(Saved data entries)
============
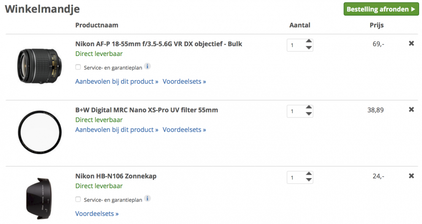
Task: Remove the B+W UV filter from the cart
Action: (x=411, y=109)
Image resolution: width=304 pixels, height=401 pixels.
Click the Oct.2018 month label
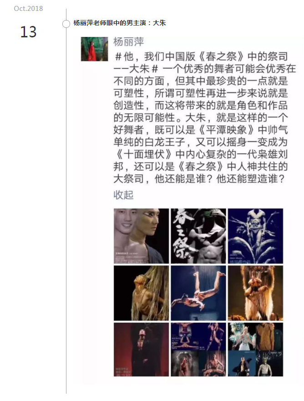click(28, 9)
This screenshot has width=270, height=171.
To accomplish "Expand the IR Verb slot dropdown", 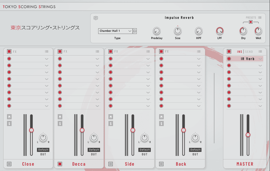I will tap(260, 59).
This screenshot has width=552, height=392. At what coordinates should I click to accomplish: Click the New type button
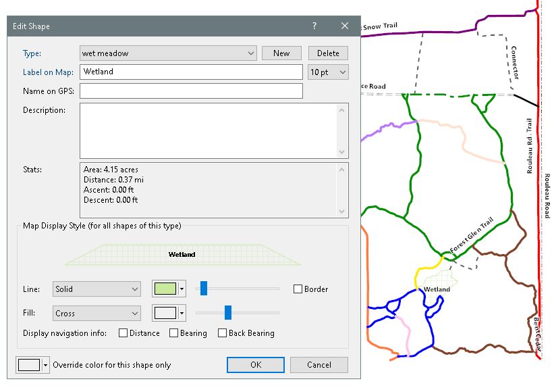(281, 53)
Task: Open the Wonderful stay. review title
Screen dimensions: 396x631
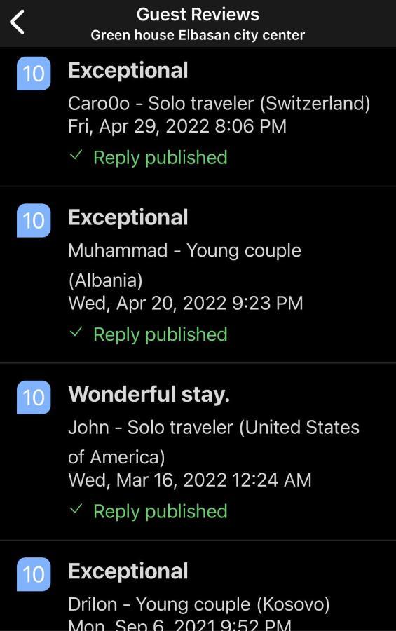Action: [x=149, y=394]
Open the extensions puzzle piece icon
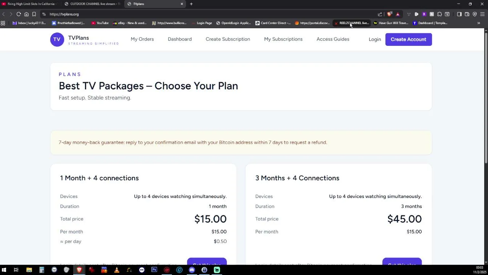The width and height of the screenshot is (488, 275). (440, 14)
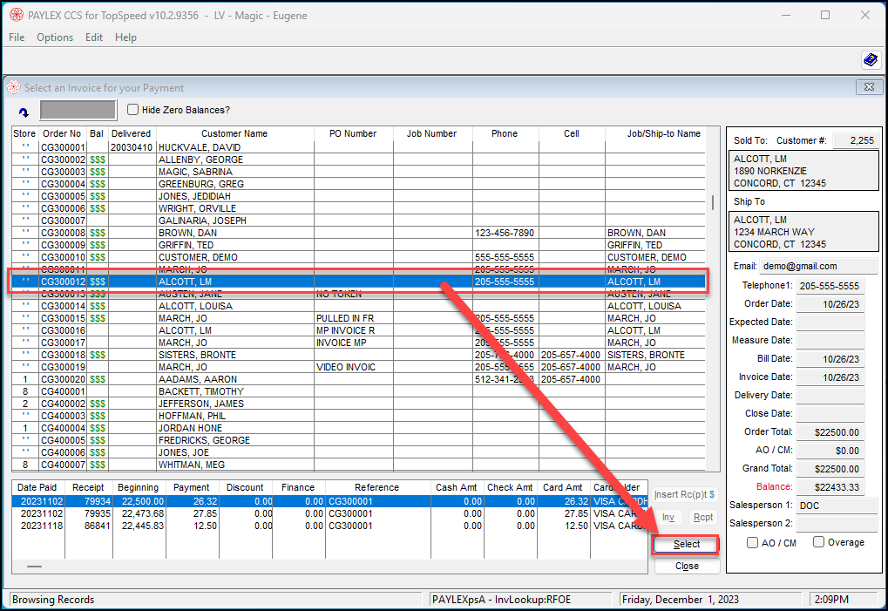Click the invoice list vertical scrollbar
This screenshot has height=611, width=888.
713,300
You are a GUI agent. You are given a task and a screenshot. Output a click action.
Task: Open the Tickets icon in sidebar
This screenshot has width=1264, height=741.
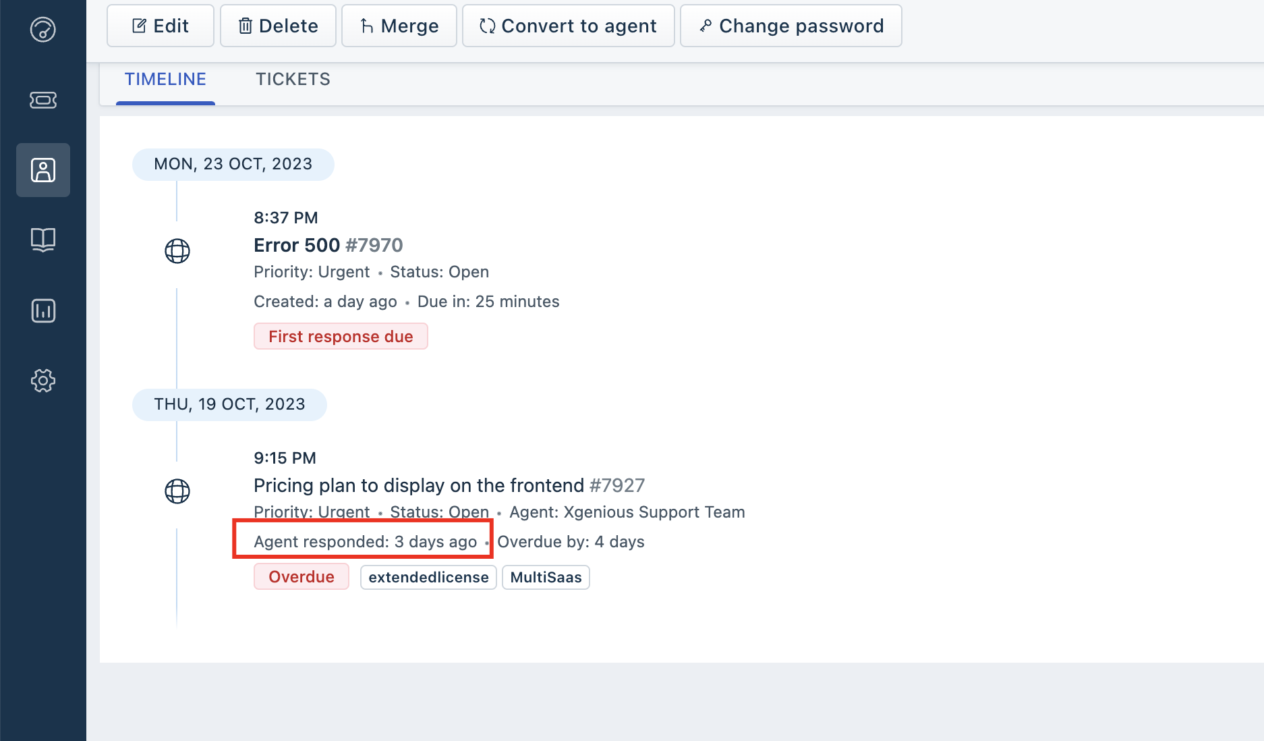click(x=43, y=101)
============
EXERCISE AIM →
Counting the line with "This screenshot has width=552, height=392." and the last line of the data above, transcribe those two lines and every line between them exactly, without the pictures.

RESULT FOR THIS EXERCISE →
This screenshot has width=552, height=392. At what coordinates should I click to accomplish: Click the New type button
(281, 53)
Task: Open the Wonderful stay. review title
Screen dimensions: 396x631
Action: [x=149, y=394]
Open the extensions puzzle piece icon
The width and height of the screenshot is (488, 275). (440, 14)
Click the invoice list vertical scrollbar
This screenshot has height=611, width=888.
713,300
You are a GUI agent. You are given a task and a screenshot. Output a click action.
Task: Open the Tickets icon in sidebar
This screenshot has width=1264, height=741.
click(x=43, y=101)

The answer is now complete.